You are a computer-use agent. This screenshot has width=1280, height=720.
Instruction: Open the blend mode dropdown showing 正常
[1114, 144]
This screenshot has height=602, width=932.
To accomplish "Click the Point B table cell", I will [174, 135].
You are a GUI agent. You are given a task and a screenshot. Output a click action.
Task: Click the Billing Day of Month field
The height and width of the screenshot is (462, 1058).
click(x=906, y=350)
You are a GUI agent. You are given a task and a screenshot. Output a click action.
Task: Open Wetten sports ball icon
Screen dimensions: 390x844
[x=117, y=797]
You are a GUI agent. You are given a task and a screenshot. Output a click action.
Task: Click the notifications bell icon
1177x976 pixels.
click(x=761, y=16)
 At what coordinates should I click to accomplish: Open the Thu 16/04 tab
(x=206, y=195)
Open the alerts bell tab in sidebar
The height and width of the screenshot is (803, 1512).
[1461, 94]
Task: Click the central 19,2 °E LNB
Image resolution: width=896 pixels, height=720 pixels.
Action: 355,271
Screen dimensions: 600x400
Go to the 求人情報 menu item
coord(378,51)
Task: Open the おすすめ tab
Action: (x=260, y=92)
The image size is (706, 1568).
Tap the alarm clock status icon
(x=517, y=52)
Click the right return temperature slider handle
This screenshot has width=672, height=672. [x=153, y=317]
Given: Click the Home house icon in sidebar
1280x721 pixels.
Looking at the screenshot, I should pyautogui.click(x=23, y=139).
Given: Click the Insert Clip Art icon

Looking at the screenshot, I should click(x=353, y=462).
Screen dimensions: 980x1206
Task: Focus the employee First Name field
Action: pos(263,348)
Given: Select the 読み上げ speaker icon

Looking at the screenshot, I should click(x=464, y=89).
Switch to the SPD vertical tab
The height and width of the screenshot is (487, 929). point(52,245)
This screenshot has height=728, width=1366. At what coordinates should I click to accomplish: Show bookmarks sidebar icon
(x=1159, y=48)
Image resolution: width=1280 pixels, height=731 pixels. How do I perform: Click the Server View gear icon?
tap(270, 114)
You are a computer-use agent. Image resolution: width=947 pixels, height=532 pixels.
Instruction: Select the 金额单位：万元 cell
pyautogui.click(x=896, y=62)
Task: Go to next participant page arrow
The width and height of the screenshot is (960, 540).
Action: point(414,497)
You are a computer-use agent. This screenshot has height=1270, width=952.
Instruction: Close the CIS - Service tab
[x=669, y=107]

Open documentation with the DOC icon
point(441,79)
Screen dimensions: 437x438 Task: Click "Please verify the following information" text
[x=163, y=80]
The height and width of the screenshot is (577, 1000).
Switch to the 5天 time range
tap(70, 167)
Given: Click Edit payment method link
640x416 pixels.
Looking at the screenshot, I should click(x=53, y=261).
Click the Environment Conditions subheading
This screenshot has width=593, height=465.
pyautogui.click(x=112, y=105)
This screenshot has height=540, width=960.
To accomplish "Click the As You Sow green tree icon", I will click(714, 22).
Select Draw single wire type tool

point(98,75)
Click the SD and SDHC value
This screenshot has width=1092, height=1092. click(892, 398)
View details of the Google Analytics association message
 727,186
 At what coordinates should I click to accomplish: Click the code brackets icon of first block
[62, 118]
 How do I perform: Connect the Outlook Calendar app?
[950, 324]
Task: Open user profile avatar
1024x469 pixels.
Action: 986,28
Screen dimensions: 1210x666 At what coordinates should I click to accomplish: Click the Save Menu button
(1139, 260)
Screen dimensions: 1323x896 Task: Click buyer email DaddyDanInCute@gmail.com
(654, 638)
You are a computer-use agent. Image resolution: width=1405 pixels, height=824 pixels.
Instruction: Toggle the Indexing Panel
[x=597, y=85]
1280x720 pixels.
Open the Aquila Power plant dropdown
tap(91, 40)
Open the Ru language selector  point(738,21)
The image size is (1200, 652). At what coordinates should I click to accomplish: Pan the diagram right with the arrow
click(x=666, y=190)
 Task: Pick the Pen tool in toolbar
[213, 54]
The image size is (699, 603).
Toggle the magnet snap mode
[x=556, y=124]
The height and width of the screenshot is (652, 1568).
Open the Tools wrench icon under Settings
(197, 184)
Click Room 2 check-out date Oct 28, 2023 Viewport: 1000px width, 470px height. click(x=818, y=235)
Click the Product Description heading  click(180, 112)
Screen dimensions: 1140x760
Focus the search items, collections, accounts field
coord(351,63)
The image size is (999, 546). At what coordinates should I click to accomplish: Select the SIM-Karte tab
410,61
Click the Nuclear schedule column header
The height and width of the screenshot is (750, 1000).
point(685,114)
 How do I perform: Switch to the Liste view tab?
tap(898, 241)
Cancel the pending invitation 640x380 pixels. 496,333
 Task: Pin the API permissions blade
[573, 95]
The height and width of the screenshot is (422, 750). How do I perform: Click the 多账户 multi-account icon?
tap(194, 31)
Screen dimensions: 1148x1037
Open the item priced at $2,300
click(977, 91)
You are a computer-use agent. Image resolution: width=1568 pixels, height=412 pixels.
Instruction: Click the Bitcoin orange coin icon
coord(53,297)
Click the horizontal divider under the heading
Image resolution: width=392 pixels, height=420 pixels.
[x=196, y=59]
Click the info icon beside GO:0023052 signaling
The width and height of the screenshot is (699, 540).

EXERCISE GOAL
In full and verbatim, transcribe the data.

COMPLETED EXERCISE
You are a computer-use agent. This screenshot has width=1280, height=720.
Instruction: Open the blend mode dropdown showing 正常
[1114, 144]
This screenshot has height=602, width=932.
To accomplish "Click the Point B table cell", I will [174, 135].
You are a GUI agent. You are given a task and a screenshot. Output a click action.
Task: Click the Billing Day of Month field
The height and width of the screenshot is (462, 1058).
click(x=906, y=350)
You are a GUI agent. You are given a task and a screenshot. Output a click action.
Task: Open Wetten sports ball icon
Screen dimensions: 390x844
[x=117, y=797]
You are a GUI agent. You are given a task and a screenshot. Output a click action.
Task: Click the notifications bell icon
1177x976 pixels.
click(x=761, y=16)
 At what coordinates should I click to accomplish: Open the Thu 16/04 tab
(x=206, y=195)
Open the alerts bell tab in sidebar
The height and width of the screenshot is (803, 1512).
[1461, 94]
Task: Click the central 19,2 °E LNB
Image resolution: width=896 pixels, height=720 pixels.
Action: 355,271
Screen dimensions: 600x400
Go to the 求人情報 menu item
coord(378,51)
Task: Open the おすすめ tab
Action: (x=260, y=92)
The image size is (706, 1568).
Tap the alarm clock status icon
(x=517, y=52)
Click the right return temperature slider handle
This screenshot has width=672, height=672. [x=153, y=317]
Given: Click the Home house icon in sidebar
1280x721 pixels.
Looking at the screenshot, I should pyautogui.click(x=23, y=139).
Given: Click the Insert Clip Art icon

Looking at the screenshot, I should click(x=353, y=462).
Screen dimensions: 980x1206
Task: Focus the employee First Name field
Action: pos(263,348)
Given: Select the 読み上げ speaker icon

Looking at the screenshot, I should click(x=464, y=89).
Switch to the SPD vertical tab
The height and width of the screenshot is (487, 929). point(52,245)
This screenshot has height=728, width=1366. At what coordinates should I click to accomplish: Show bookmarks sidebar icon
(x=1159, y=48)
Image resolution: width=1280 pixels, height=731 pixels. How do I perform: Click the Server View gear icon?
tap(270, 114)
You are a computer-use agent. Image resolution: width=947 pixels, height=532 pixels.
Instruction: Select the 金额单位：万元 cell
pyautogui.click(x=896, y=62)
Task: Go to next participant page arrow
The width and height of the screenshot is (960, 540).
Action: point(414,497)
You are a computer-use agent. This screenshot has height=1270, width=952.
Instruction: Close the CIS - Service tab
[x=669, y=107]

Open documentation with the DOC icon
point(441,79)
Screen dimensions: 437x438 Task: Click "Please verify the following information" text
[x=163, y=80]
The height and width of the screenshot is (577, 1000).
Switch to the 5天 time range
tap(70, 167)
Given: Click Edit payment method link
640x416 pixels.
Looking at the screenshot, I should click(x=53, y=261).
Click the Environment Conditions subheading
This screenshot has width=593, height=465.
pyautogui.click(x=112, y=105)
This screenshot has height=540, width=960.
To accomplish "Click the As You Sow green tree icon", I will click(714, 22).
Select Draw single wire type tool

point(98,75)
Click the SD and SDHC value
This screenshot has width=1092, height=1092. click(892, 398)
View details of the Google Analytics association message
 727,186
 At what coordinates should I click to accomplish: Click the code brackets icon of first block
[62, 118]
 How do I perform: Connect the Outlook Calendar app?
[950, 324]
Task: Open user profile avatar
1024x469 pixels.
Action: 986,28
Screen dimensions: 1210x666 At what coordinates should I click to accomplish: Click the Save Menu button
(1139, 260)
Screen dimensions: 1323x896 Task: Click buyer email DaddyDanInCute@gmail.com
(654, 638)
You are a computer-use agent. Image resolution: width=1405 pixels, height=824 pixels.
Instruction: Toggle the Indexing Panel
[x=597, y=85]
1280x720 pixels.
Open the Aquila Power plant dropdown
tap(91, 40)
Open the Ru language selector  point(738,21)
The image size is (1200, 652). At what coordinates should I click to accomplish: Pan the diagram right with the arrow
click(x=666, y=190)
 Task: Pick the Pen tool in toolbar
[213, 54]
The image size is (699, 603).
Toggle the magnet snap mode
[x=556, y=124]
The height and width of the screenshot is (652, 1568).
Open the Tools wrench icon under Settings
(197, 184)
Click Room 2 check-out date Oct 28, 2023 Viewport: 1000px width, 470px height. click(x=818, y=235)
Click the Product Description heading  click(180, 112)
Screen dimensions: 1140x760
Focus the search items, collections, accounts field
coord(351,63)
The image size is (999, 546). At what coordinates should I click to accomplish: Select the SIM-Karte tab
410,61
Click the Nuclear schedule column header
The height and width of the screenshot is (750, 1000).
point(685,114)
 How do I perform: Switch to the Liste view tab?
tap(898, 241)
Cancel the pending invitation 640x380 pixels. 496,333
 Task: Pin the API permissions blade
[573, 95]
The height and width of the screenshot is (422, 750). How do I perform: Click the 多账户 multi-account icon?
tap(194, 31)
Screen dimensions: 1148x1037
Open the item priced at $2,300
click(977, 91)
You are a computer-use agent. Image resolution: width=1568 pixels, height=412 pixels.
Instruction: Click the Bitcoin orange coin icon
coord(53,297)
Click the horizontal divider under the heading
Image resolution: width=392 pixels, height=420 pixels.
[x=196, y=59]
Click the info icon beside GO:0023052 signaling
The width and height of the screenshot is (699, 540).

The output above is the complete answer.